Möglich macht das die Prognosefähigkeit, die sonnnig über Jahre mit echten Energiegemeinschaften aufgebaut hat. Ziel ist es, Versorgern einen besseren Einblick in ihre Stromverläufe zu geben und ihnen zu helfen, selbst ein Geschäftsmodell rund um Energy Sharing aufzubauen, auch als Beitrag zur Kund:innenbindung, erklärt Öfferlbauer. Am Markt kommt das gut an: „Energieversorgungsunternehmen spüren das Problem und sind zunehmend auf der Suche nach Lösungen und neuen Geschäftsmodellen im Energy-Sharing-Bereich, deshalb reden sie auf einmal mit uns“, sagt der Co-Founder. Davor sei die Beziehung eher einseitig gewesen. Zwei Pilotbetriebe hat sonnnig für das geförderte Projekt bereits akquiriert und zeigt sich offen für weitere Kooperationen.

Von First bis Seed: Der aws-Weg

Möglich wurde diese Entwicklung durch drei aufeinanderfolgende aws-Förderungen. Mit aws First Incubator, einem Programm für sehr junge Teams, teils noch vor der Firmengründung, kam das Startup zu ersten Beratungsleistungen und Mentoring. Mit aws Preseed – Innovative Solutions wurde zunächst die inhaltliche und wirtschaftliche Machbarkeit des Vorhabens überprüft und der Proof of Concept entwickelt. Darauf aufbauend unterstützt aws Seedfinancing – Innovative Solutions die Weiterentwicklung bis zum Markteintritt sowie die ersten Skalierungsschritte. In diesem Rahmen werden nun der Aufbau und der Launch des neuen B2B-Produkts finanziert.

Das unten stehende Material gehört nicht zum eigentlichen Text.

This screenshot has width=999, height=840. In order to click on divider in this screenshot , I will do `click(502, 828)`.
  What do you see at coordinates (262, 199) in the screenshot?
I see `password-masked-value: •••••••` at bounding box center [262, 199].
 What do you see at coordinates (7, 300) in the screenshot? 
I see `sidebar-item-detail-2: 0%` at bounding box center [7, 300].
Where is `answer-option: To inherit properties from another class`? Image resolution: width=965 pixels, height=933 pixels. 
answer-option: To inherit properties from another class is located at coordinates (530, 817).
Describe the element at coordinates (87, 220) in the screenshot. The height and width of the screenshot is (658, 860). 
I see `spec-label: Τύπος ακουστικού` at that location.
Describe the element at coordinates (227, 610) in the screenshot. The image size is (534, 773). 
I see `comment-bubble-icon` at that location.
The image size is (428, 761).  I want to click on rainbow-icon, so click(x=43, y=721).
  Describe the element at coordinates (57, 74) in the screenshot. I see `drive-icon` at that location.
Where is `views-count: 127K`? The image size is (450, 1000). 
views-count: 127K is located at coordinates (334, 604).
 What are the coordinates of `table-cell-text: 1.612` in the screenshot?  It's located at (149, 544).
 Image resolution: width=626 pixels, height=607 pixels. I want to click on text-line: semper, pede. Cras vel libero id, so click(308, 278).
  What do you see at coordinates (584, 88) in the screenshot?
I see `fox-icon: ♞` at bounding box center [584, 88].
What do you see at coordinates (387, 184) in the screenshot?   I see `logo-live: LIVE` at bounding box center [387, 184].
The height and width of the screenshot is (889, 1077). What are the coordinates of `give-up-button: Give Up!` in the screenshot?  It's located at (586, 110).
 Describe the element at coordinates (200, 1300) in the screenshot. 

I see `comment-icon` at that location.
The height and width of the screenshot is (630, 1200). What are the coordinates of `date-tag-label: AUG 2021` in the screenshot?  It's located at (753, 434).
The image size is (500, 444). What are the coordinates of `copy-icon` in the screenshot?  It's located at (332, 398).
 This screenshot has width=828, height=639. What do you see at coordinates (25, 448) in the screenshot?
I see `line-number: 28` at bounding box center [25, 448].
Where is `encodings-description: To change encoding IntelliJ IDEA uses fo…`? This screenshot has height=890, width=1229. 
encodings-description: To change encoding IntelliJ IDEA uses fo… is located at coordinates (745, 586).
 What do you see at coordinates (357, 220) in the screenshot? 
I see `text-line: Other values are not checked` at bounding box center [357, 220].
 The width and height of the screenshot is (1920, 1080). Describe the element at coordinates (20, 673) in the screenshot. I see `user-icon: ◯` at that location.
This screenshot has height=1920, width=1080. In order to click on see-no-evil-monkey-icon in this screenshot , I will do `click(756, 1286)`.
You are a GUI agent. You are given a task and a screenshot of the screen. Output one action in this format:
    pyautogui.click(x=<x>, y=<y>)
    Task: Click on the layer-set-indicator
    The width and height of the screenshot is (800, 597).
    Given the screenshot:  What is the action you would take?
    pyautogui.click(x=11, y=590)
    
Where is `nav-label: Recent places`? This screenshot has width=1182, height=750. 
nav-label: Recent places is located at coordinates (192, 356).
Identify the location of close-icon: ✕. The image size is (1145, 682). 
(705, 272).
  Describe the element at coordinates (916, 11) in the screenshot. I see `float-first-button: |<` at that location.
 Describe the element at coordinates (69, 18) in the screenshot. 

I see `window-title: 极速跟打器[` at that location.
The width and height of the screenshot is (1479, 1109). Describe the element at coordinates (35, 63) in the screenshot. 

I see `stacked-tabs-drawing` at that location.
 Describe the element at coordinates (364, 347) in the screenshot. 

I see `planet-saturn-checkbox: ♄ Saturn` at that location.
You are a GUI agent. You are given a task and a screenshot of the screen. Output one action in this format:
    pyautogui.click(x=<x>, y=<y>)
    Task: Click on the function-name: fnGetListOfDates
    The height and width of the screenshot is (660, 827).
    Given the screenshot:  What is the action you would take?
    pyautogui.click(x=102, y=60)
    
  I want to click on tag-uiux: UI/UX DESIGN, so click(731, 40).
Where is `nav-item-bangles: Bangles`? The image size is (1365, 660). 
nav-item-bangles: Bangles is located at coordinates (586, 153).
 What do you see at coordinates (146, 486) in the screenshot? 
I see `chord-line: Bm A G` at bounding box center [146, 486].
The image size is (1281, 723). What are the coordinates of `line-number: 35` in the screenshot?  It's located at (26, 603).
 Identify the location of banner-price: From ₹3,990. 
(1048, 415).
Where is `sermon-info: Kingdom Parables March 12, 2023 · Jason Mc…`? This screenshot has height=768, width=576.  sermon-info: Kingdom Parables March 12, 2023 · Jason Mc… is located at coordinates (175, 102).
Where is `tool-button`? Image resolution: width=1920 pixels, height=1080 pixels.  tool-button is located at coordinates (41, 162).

Erwarteter Boom durch neues Elektrizitätswirtschaftsgesetz

Als besondere Meilensteine nennt Öfferlbauer Referenzprojekte mit bekannten Unternehmen wie Hartl Haus, der Nationalbank-Tochter IG Immobilien oder der Volkshilfe Wien sowie die wiederholte Verdopplung des Jahresumsatzes. Im ersten Halbjahr 2026 hat sich die geteilte Energiemenge, die über sonnnig abgewickelt wurde, laut eigenen Angaben gegenüber dem Vorjahr mehr als verdoppelt. Investor:innen hat das fünfköpfige Team bislang bewusst keine an Bord geholt, da laufende Umsätze und eine halbe Million Euro an lukrierten Entwicklungsförderungen das Team organisch tragen.

Rückenwind kommt bald auch auf politischer Ebene: Im Oktober tritt das neue Elektrizitätswirtschaftsgesetz (ElWG) in Kraft, das Energy Sharing über bilaterale Peer-to-Peer-Verträge statt über eine juristische dritte Instanz wie einen Verein oder eine GmbH erlaubt. Für sonnnig eine freudige Entwicklung: „Das baut natürlich extrem viele Hürden ab. Und deswegen erwarten wir auch einen ziemlichen Boom an neuen Mitgliedern und das nehmen auch Energieversorgungsunternehmen wahr.“


Disclaimer: Der Artikel entstand in Kooperation mit der Austria Wirtschaftsservice (aws).